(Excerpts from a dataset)

****************************************

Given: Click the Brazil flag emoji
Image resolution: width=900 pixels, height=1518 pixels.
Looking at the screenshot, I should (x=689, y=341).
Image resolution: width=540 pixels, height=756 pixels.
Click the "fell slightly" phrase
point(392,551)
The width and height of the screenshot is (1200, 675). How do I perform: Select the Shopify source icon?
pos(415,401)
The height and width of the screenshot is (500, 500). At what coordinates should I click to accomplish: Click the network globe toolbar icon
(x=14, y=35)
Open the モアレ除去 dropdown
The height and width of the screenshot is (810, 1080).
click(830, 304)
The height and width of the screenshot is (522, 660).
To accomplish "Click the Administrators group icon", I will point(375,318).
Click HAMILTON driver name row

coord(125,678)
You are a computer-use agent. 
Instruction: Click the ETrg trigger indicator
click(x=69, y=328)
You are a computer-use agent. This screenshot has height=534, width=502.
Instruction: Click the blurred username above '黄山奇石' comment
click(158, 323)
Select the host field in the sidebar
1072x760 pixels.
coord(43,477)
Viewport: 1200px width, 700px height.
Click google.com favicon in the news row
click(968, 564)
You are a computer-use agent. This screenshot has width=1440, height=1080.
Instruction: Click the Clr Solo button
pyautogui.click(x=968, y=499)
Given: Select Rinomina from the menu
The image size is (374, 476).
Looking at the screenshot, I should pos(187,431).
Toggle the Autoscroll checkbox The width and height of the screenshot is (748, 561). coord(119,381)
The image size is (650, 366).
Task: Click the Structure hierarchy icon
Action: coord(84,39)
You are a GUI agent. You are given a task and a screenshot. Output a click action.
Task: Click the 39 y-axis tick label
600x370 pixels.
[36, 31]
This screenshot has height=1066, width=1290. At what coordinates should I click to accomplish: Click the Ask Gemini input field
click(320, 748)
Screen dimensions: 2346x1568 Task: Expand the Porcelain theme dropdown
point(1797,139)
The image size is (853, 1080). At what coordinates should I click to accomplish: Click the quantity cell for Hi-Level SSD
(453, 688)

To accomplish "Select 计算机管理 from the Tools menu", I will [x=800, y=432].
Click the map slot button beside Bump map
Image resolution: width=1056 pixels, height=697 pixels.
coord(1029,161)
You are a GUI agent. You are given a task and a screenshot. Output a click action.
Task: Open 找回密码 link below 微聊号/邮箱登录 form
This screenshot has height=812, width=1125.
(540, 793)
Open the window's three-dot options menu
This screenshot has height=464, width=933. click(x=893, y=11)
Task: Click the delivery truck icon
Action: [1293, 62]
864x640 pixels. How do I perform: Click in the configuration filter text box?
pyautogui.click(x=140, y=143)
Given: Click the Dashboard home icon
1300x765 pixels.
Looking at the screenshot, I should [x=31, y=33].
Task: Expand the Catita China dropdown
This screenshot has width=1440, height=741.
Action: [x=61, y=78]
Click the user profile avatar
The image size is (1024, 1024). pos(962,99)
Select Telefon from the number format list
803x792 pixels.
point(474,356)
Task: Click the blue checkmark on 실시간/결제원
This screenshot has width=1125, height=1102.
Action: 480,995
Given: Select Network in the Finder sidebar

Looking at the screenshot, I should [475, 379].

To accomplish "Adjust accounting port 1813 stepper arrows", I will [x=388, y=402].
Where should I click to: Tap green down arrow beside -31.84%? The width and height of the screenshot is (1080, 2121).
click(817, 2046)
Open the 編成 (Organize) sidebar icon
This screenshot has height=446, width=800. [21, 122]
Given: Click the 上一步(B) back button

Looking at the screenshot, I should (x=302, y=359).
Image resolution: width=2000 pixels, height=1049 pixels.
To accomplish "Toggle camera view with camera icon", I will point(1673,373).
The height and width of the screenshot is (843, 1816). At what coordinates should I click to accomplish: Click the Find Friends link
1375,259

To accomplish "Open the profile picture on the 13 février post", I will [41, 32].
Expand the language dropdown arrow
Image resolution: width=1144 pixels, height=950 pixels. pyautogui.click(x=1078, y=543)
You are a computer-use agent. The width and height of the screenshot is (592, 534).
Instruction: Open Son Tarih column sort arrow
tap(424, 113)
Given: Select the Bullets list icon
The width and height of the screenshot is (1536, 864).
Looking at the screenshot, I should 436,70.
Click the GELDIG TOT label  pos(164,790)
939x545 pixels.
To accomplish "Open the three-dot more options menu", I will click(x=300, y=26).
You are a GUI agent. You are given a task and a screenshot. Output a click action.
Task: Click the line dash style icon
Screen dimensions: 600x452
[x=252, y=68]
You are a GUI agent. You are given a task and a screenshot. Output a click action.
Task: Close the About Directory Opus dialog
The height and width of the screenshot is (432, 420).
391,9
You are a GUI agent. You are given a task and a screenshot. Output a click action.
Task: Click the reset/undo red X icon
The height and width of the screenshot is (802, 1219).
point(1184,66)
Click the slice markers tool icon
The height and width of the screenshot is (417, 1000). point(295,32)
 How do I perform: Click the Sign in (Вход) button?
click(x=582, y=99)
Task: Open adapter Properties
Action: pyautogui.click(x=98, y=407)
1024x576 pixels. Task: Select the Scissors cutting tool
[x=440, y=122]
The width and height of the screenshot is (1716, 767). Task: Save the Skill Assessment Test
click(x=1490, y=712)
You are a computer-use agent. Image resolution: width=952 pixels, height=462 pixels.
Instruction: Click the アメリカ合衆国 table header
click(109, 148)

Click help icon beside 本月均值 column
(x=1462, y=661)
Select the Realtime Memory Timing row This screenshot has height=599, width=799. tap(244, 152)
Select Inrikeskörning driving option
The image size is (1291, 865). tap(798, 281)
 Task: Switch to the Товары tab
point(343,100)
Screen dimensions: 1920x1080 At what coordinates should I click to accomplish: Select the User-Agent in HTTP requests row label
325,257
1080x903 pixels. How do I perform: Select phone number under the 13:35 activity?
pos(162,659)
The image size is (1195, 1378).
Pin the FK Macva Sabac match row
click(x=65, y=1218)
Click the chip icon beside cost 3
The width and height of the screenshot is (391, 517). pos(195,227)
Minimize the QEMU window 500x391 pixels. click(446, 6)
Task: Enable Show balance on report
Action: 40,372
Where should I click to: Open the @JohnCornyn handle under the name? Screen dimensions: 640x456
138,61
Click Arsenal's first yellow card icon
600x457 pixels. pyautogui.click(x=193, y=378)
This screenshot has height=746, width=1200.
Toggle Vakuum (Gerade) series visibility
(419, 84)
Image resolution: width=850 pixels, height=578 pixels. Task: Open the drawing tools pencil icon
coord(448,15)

****************************************

What you are asked to do:
The lines running from the start of the data through the one that contains "The height and width of the screenshot is (522, 660)." should be reproduced exactly, and only those.

Task answer:
Given: Click the Brazil flag emoji
Image resolution: width=900 pixels, height=1518 pixels.
Looking at the screenshot, I should (x=689, y=341).
Image resolution: width=540 pixels, height=756 pixels.
Click the "fell slightly" phrase
point(392,551)
The width and height of the screenshot is (1200, 675). How do I perform: Select the Shopify source icon?
pos(415,401)
The height and width of the screenshot is (500, 500). At what coordinates should I click to accomplish: Click the network globe toolbar icon
(x=14, y=35)
Open the モアレ除去 dropdown
The height and width of the screenshot is (810, 1080).
click(830, 304)
The height and width of the screenshot is (522, 660).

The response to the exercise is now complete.